- _What is being asked_: Could you rewrite the data from its first line through the line containing "center [624, 210].", substituting "What appears" for "What do you see" and leaving everything else unchanged?

- _Dataset extract_:
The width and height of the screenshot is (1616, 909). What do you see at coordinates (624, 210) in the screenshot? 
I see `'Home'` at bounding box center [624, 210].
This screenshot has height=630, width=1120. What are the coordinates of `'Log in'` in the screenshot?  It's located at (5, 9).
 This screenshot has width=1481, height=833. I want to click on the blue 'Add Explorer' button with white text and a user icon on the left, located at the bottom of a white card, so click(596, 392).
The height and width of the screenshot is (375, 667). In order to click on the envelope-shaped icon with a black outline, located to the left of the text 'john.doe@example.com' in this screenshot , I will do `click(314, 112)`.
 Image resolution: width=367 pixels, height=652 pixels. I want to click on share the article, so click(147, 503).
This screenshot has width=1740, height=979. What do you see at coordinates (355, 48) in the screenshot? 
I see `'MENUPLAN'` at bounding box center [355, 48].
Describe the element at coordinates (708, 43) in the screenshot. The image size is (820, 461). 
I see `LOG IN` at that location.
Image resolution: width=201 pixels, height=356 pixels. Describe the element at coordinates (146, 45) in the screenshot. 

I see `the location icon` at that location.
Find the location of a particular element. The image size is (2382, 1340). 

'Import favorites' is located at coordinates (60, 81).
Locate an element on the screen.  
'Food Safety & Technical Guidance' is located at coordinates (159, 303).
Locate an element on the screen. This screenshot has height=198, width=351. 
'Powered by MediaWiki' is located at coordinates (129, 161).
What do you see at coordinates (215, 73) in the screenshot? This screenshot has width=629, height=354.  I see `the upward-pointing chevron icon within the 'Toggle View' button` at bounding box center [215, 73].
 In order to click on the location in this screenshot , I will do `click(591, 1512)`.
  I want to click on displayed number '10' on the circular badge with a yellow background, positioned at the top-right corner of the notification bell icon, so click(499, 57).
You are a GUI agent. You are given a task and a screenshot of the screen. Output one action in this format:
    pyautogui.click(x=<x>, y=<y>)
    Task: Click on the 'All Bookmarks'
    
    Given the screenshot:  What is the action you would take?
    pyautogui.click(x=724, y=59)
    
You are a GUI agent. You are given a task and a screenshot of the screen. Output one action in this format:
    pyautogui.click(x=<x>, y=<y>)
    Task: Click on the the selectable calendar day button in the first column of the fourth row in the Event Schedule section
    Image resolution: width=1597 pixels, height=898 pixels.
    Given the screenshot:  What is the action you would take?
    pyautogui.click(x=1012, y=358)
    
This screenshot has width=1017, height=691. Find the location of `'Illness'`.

- _Response to this task_:
The width and height of the screenshot is (1616, 909). What appears at coordinates (624, 210) in the screenshot? 
I see `'Home'` at bounding box center [624, 210].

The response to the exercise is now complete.